”İhracattaki artış, ekonomi yönetimini yanlış yönlendirdi”

Ankara Sanayi Odası, Erdoğan'a 'İhracatta karşılaşılan sorunlar ve çözüm önerileri' başlıklı bir rapor sundu

YAYINLAMA
GÜNCELLEME

ANKARA - Ankara Sanayi Odası (ASO), ihracat rakamlarındaki artışın ekonomi yönetimini yanlış yönlendirdiğini, bu rakamların ithalat rakamları ile birlikte değerlendirilmesi gerektiğini bildirdi.

ASO Başkanı Nurettin Özdebir ve beraberindeki heyet, bugün ziyaret ettiği Başbakan Recep Tayyip Erdoğan'a 'İhracatta karşılaşılan sorunlar ve çözüm önerileri' başlıklı bir rapor sundu. Raporda, son dönemlerde Türk Lirası'nın değerinin artması ve dövizde yaşanan istikrasız gidişatın, imalat sanayinde özellikle ara malı kullanımı konusunda ithalatı tetikler bir unsur olduğu vurgulanarak, şu görüşlere yer verildi:

"Merkez Bankasınca döviz kurları üzerindeki baskı kaldırılmalı, faizler düşürülmeli  ve ihracatı teşvik eden dengeli bir yapının oluşturulması sağlanmalıdır. Merkez Bankası'nın ekonomi politikaları neticesinde ciddi olarak zorlanılmakta ve kan kaybedilmektedir. Üretici olarak yaptığımız özveri ve fedakarlıklar artık dış piyasa rekabetimiz için yetersiz olmaya başlamıştır. Son zamanlarda ihracat rakamlarındaki artış ekonomi yönetimini yanlış  yönlendirmektedir, bu rakamların ithalat rakamları ile birlikte değerlendirilmesi gerekmektedir. İhracat stratejimizde ucuz, standart, miktara dayalı üretim ve ihracat yerine katma değeri yüksek, kaliteli ve özgün miktarlarda üretim ve ihracatı tercih etmek zorundayız. Türk ekonomi politikasının bu modeli benimsemesini ve tüm sektörlerde de 'İhracata Dayalı Büyüme' modeline acilen geçilmesini beklemekteyiz."

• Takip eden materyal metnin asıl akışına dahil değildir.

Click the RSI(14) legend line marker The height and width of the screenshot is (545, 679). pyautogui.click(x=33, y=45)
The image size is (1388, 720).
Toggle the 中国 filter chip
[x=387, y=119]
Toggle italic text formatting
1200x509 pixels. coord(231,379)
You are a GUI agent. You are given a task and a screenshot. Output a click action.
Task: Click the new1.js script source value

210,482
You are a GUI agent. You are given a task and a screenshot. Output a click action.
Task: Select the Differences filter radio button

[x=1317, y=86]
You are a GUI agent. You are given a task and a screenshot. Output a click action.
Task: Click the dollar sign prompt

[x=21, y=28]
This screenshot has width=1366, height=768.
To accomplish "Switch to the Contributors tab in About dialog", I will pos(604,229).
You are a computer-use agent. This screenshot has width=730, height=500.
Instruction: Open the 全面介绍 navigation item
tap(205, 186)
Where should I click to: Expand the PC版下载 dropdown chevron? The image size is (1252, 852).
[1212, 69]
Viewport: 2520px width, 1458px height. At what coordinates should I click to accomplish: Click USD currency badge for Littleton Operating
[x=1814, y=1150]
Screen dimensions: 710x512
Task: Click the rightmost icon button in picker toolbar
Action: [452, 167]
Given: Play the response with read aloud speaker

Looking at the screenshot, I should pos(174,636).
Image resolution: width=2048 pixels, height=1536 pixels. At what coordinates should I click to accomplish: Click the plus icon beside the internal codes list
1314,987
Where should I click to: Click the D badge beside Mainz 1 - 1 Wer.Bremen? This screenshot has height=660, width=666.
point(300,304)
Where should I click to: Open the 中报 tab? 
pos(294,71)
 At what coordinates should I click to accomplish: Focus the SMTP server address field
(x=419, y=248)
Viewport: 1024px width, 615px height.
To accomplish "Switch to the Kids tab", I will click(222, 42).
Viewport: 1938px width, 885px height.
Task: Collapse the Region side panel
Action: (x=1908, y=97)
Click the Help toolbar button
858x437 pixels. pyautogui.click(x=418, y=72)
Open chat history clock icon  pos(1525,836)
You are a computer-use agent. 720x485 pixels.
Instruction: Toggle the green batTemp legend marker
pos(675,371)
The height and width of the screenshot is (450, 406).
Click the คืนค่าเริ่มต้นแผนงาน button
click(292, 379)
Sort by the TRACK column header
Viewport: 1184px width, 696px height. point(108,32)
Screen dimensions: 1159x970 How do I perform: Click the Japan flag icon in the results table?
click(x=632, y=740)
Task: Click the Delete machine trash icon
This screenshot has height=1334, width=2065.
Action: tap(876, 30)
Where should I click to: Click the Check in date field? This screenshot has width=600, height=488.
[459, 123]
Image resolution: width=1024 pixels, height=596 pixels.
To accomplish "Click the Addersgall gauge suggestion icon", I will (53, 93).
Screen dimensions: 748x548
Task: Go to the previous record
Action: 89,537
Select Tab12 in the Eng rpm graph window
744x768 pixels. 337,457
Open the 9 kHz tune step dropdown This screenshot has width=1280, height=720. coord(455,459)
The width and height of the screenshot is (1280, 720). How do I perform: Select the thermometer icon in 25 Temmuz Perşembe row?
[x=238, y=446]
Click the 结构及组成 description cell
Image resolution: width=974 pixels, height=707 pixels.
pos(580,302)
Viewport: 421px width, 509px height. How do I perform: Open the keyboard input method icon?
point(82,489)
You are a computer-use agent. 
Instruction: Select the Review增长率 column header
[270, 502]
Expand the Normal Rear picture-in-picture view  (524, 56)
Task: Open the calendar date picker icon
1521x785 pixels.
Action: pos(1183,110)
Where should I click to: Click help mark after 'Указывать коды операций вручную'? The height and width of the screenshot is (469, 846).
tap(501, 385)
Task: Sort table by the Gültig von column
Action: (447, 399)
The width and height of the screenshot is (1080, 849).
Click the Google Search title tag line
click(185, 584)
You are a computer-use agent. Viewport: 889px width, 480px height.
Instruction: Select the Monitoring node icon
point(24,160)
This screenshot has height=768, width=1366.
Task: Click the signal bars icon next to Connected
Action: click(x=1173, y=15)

"Bir kısım rantiye daha az faiz geliri elde edecek"

İhracatçıların en büyük problemlerinin başında gelen ithalatı arttıran düşük döviz, değerli Yeni Türk Lirası sürecinin hızla devam ettiği ifade edilen raporda, şöyle denildi:

"İhracatçı gittikçe zorlanmakta, daha fazla ithalat yaşanmakta ve dış ticaret ile cari açık artmaktadır. Sıcak para akımlarına dayalı finansal sermaye girişleri ile ülkemizde yapay döviz bolluğu yaratılmaktadır. Böylelikle döviz kuru ucuzlamakta, YTL aşırı değerli hale gelmektedir. Döviz kurunun düşük olması, uluslararası finansal sermayenin Türkiye'ye ilgisini çekmekte, bir bakıma döviz kurunun yükselmeyeceği garantisi verilerek, sıcak paraların Türkiye'de değerlendirmelerinin sağlanması için Merkez Bankası tarafından garanti verilmiş imajı ortaya çıkmaktadır. Merkez Bankası, faizleri düşürmeli ve döviz kurunu da daha rekabetçi bir düzeye çekmelidir. Sıcak paranın ülkeyi terk etme ve ekonomiyi sıkıntıya sokma tehlikesi sistemin kendisinin ürettiği bir risktir. Ülkemiz bu riski kaldıracak güçtedir. Düşük kur, ihracatın giderek ardan boyutlarda ithal girdilere bağımlı hale gelmesine yol açmaktadır. Neticede bu işin bedelini ise ara mal üreticileri ve yan sanayi olanak çalışan sanayiciler ödeyecektir. Bu işletmelerimiz günden güne zayıflamaktadır. Bu problemlerin acil çözümü için Merkez Bankası faizleri hızlı bir şekilde indirmelidir. Bunun neticesinde 75 milyar dolar döviz rezervi ve yüksek faiz sayesinde baskı altında bulunan döviz gerçek değerine gelecek, reel sektör ve sanayici nefes alacak, faizin düşecek olması ile bir kısım rantiye daha az faiz geliri elde edecektir."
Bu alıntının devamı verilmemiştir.